→ **PROBLEM REQUIREMENTS**
Filter the entries below, keeping only lines with "value".

Stored data
#####
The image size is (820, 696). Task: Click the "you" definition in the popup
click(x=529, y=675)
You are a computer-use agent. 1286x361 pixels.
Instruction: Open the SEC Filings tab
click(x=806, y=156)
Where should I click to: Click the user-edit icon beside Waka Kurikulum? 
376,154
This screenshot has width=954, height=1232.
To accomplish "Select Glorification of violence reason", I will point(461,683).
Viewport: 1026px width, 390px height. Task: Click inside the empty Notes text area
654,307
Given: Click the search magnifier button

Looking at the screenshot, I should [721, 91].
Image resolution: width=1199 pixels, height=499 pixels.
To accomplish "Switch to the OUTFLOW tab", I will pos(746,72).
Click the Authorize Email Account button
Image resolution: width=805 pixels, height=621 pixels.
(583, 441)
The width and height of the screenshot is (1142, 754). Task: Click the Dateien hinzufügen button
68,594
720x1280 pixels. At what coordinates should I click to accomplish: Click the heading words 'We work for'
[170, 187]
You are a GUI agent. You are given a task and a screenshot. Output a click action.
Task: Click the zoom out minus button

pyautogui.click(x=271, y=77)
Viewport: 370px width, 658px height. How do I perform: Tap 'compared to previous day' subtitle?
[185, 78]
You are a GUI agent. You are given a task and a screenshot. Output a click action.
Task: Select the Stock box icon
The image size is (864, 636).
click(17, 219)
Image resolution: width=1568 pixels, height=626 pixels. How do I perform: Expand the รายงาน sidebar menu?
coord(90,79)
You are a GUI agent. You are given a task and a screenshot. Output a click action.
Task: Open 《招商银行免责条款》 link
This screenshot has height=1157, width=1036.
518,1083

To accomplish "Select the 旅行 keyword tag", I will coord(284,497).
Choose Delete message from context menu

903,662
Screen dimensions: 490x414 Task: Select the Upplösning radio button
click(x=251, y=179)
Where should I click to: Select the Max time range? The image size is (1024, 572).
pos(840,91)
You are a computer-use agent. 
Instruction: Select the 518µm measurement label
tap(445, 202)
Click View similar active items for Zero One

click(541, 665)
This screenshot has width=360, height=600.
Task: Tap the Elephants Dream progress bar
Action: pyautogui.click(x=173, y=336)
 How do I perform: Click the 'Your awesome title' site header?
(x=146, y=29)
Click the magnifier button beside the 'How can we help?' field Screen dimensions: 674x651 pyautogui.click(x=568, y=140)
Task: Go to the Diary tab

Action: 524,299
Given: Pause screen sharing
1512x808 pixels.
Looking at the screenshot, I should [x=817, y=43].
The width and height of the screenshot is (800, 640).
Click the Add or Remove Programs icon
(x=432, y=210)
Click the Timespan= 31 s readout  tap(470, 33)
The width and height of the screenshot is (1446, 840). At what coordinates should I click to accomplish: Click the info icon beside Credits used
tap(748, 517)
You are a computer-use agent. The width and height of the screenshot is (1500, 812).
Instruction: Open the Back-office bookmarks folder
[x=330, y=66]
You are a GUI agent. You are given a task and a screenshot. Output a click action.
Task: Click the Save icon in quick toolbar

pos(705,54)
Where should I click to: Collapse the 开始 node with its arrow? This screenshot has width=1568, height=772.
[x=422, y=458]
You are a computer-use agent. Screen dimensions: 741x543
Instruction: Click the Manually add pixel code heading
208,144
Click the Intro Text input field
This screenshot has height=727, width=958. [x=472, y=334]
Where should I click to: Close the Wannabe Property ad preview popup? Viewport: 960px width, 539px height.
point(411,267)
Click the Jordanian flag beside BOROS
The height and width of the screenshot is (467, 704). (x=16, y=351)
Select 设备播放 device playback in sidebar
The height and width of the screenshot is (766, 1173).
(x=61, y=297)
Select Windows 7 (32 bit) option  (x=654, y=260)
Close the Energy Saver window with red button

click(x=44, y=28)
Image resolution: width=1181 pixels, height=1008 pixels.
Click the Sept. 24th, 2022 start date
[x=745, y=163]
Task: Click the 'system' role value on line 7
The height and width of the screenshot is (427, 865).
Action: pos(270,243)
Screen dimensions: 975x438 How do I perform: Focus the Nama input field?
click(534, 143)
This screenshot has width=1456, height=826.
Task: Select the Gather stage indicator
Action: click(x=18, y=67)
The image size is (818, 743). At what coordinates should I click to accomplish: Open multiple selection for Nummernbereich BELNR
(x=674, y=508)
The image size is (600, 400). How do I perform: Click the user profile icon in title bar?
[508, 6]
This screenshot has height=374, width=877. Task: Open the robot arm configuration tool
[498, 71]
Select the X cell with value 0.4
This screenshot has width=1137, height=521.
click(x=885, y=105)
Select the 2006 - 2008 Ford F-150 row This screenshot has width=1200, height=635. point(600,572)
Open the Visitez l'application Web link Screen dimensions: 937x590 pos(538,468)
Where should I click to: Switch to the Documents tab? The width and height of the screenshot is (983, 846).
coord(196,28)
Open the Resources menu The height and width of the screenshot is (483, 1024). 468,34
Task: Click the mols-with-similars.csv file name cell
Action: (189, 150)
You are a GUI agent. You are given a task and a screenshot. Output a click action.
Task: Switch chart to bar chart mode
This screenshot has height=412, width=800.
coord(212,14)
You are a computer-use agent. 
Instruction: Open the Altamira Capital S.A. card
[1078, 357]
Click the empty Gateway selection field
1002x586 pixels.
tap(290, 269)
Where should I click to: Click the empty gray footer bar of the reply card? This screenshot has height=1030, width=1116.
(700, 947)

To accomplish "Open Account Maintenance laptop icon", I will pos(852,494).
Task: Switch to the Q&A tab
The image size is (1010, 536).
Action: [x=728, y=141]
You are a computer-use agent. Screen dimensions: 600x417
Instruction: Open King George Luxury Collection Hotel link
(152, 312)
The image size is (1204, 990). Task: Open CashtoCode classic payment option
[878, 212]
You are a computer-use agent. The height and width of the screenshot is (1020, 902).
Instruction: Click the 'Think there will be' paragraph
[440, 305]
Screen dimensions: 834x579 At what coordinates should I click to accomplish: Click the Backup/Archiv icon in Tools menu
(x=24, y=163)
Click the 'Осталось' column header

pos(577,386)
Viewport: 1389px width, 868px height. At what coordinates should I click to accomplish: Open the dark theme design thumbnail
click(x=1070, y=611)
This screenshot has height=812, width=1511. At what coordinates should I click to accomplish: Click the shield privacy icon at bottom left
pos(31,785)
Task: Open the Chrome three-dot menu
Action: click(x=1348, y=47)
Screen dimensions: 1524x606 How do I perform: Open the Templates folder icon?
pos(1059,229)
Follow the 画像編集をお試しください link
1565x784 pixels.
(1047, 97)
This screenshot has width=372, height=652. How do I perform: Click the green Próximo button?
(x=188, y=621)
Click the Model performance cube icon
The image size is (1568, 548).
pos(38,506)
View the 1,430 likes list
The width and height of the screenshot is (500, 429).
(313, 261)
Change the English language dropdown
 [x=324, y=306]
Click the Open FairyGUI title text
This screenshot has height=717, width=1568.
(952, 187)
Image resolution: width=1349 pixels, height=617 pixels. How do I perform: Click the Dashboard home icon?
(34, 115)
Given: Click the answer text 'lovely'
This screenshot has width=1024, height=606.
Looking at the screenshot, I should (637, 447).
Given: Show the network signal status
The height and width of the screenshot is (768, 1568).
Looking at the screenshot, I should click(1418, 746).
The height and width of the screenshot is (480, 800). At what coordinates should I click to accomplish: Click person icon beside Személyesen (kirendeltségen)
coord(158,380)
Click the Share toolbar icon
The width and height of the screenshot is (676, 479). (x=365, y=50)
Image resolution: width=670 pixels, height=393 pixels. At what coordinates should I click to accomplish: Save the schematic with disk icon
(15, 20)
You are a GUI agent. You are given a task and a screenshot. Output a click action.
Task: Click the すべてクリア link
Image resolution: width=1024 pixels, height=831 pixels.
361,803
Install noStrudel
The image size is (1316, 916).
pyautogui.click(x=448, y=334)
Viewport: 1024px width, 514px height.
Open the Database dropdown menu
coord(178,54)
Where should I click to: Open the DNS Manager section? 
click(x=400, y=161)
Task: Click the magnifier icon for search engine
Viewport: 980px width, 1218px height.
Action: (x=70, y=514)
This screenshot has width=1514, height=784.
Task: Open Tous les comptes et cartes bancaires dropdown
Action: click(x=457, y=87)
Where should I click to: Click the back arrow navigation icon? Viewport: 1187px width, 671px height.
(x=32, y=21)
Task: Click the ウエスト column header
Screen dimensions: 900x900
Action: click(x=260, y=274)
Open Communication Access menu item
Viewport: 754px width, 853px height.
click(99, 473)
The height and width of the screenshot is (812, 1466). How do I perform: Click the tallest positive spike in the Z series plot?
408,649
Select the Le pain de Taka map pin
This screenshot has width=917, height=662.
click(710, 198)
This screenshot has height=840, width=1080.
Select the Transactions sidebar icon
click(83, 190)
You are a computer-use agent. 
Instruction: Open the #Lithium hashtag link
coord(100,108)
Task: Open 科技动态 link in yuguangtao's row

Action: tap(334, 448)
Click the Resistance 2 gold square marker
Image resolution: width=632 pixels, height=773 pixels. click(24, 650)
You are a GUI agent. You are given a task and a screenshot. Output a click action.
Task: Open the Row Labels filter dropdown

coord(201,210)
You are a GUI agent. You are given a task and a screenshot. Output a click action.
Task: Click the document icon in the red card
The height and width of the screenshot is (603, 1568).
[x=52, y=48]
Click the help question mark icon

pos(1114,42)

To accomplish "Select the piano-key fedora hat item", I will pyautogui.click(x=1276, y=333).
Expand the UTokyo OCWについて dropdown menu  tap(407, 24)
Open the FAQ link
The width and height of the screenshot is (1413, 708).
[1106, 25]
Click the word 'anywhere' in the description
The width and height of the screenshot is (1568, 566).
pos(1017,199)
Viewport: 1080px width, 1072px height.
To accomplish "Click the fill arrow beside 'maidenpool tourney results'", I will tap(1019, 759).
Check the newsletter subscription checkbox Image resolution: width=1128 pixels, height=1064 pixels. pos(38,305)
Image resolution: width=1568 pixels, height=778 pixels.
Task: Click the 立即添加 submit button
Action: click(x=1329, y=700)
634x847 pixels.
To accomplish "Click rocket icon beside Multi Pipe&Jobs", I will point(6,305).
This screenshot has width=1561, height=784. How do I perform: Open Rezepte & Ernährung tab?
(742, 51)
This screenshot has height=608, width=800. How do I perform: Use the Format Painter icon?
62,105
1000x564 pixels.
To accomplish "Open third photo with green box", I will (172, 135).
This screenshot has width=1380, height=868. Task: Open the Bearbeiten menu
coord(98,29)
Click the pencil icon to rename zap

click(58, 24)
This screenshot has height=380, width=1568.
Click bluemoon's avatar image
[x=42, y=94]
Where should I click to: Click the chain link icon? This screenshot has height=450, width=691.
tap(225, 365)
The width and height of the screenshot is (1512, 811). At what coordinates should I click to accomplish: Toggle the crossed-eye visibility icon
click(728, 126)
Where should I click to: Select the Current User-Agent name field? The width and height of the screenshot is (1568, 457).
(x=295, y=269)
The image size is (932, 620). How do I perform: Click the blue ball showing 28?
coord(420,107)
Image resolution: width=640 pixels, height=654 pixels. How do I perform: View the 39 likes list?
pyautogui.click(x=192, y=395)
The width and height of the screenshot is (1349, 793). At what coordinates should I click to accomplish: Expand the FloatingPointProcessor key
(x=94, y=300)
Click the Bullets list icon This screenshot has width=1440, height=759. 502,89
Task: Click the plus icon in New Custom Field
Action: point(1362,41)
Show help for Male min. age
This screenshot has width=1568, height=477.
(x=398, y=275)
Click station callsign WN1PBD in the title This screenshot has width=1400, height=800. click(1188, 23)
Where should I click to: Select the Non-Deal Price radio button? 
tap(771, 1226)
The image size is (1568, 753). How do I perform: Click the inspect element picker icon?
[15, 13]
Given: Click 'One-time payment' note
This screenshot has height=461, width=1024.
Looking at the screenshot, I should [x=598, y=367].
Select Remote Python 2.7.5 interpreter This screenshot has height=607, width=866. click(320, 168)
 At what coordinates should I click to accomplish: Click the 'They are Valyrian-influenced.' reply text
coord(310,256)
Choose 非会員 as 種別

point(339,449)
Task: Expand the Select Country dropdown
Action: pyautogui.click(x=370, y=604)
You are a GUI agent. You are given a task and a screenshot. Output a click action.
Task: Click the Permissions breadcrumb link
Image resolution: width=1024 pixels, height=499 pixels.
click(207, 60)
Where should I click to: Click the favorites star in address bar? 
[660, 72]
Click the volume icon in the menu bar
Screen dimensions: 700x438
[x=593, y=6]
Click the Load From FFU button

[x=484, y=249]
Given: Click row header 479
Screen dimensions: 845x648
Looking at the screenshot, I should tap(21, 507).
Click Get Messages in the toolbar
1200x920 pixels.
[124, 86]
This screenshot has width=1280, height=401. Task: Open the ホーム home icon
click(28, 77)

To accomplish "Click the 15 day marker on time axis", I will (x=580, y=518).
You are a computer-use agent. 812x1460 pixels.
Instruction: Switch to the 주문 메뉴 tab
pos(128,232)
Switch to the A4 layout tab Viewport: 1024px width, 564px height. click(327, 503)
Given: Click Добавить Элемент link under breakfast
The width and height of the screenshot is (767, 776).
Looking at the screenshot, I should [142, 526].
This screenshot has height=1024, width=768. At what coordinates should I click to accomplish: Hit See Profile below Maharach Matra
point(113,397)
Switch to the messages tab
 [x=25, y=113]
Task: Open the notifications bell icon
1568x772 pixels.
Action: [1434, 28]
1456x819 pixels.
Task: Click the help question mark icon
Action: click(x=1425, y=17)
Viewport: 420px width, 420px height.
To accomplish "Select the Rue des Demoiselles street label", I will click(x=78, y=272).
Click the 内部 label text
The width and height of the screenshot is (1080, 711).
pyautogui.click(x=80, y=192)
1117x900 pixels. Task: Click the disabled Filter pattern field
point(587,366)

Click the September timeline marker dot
#####
→ **RESULT BELOW**
Task: Click the 'system' role value on line 7
Select the X cell with value 0.4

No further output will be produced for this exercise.